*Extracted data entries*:
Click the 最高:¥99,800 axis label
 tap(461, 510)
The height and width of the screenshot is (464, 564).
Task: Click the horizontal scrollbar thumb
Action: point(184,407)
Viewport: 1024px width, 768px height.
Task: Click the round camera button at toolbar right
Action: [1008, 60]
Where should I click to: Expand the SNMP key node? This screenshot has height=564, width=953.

...

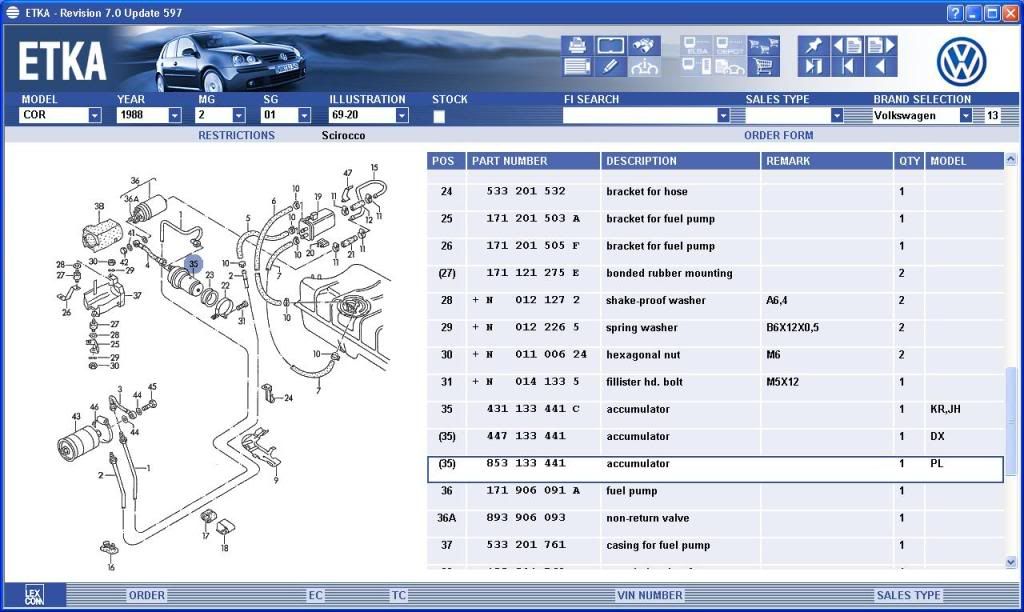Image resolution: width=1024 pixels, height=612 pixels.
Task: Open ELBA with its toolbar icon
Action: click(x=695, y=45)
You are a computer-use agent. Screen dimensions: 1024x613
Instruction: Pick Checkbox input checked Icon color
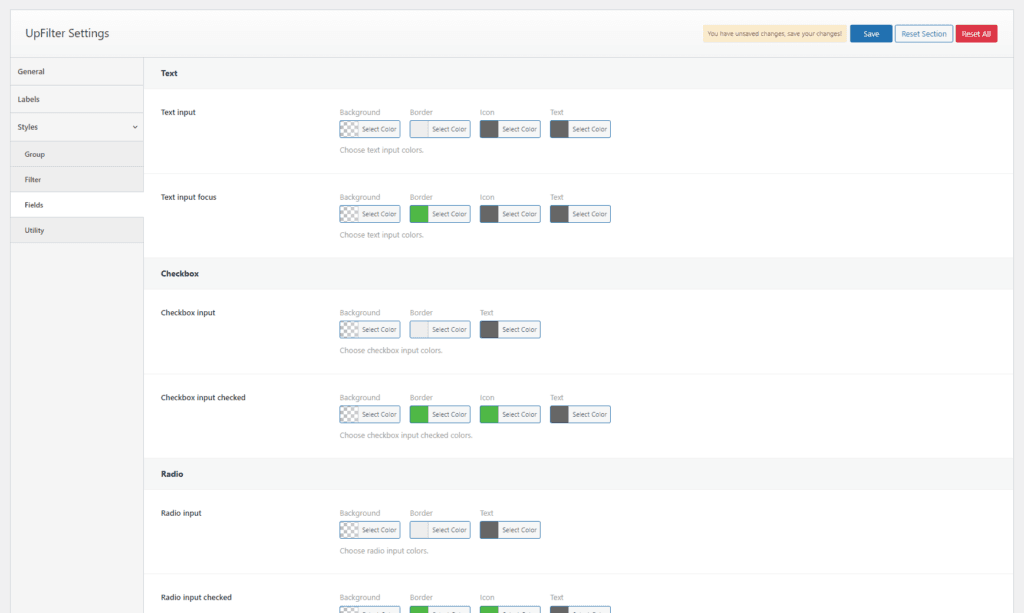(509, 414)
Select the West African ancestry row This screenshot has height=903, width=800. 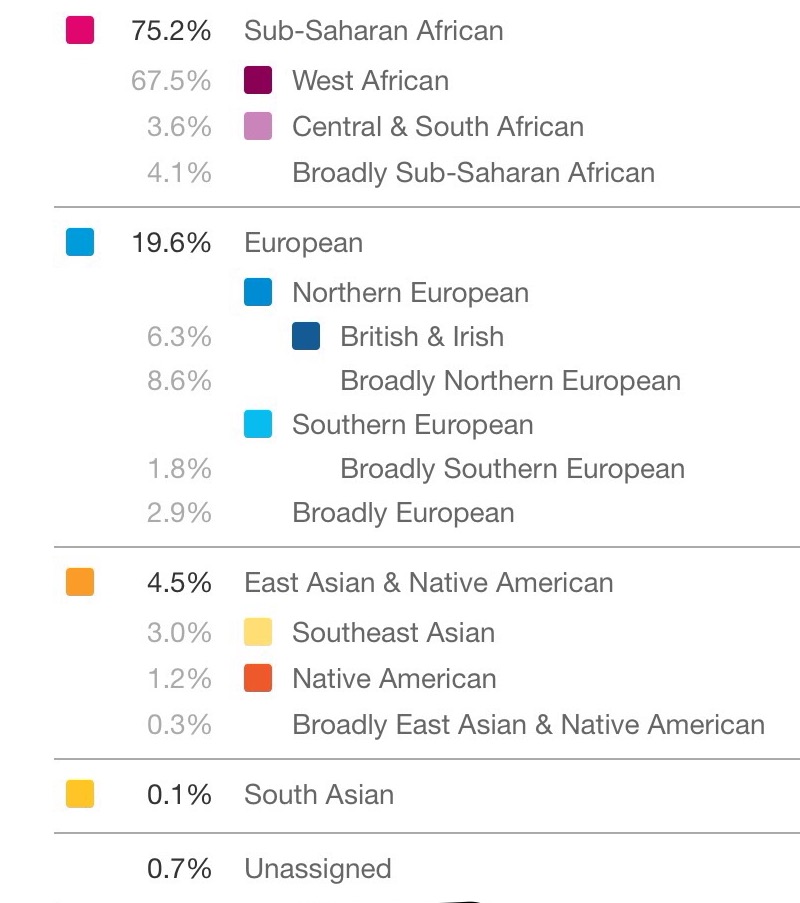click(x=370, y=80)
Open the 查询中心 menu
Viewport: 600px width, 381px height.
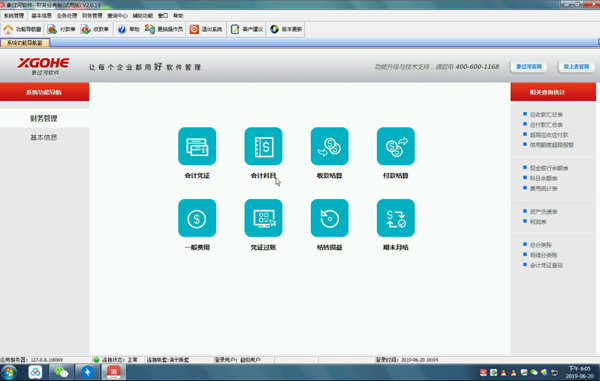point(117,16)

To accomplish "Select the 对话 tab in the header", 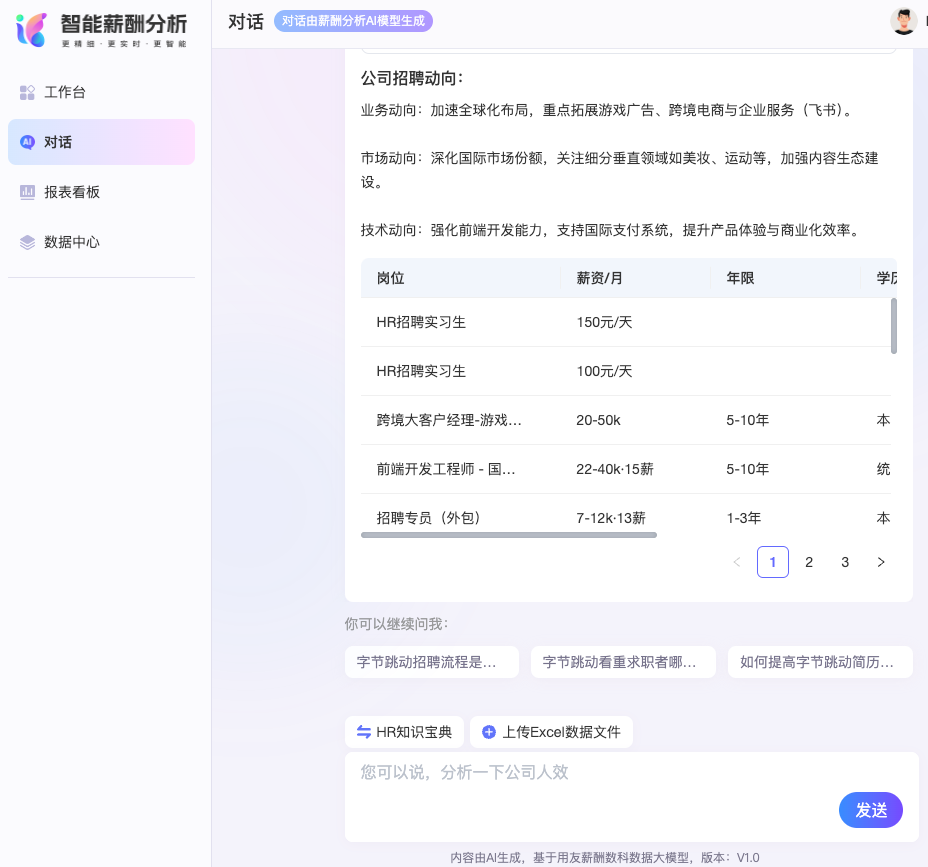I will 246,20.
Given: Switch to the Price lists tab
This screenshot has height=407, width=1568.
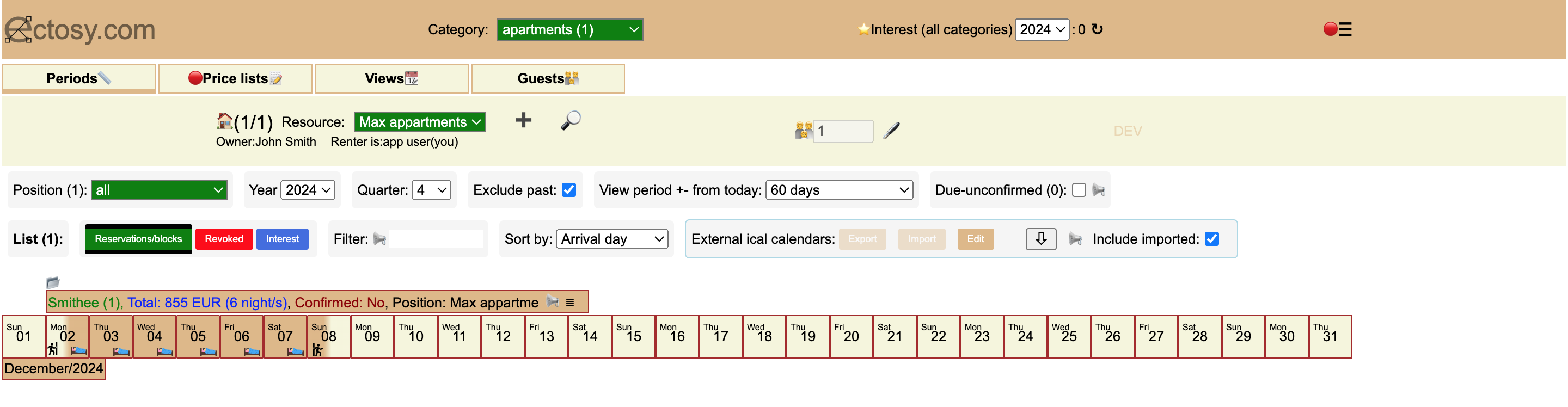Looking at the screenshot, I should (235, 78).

*THE PROBLEM*:
From the records above, give again exactly the lines running from the line with "Click the 最高:¥99,800 axis label" to the line with "Where should I", inclusive.

*THE ANSWER*:
Click the 最高:¥99,800 axis label
 tap(461, 510)
The height and width of the screenshot is (464, 564).
Task: Click the horizontal scrollbar thumb
Action: point(184,407)
Viewport: 1024px width, 768px height.
Task: Click the round camera button at toolbar right
Action: [1008, 60]
Where should I click to: Expand the SNMP key node? This screenshot has height=564, width=953.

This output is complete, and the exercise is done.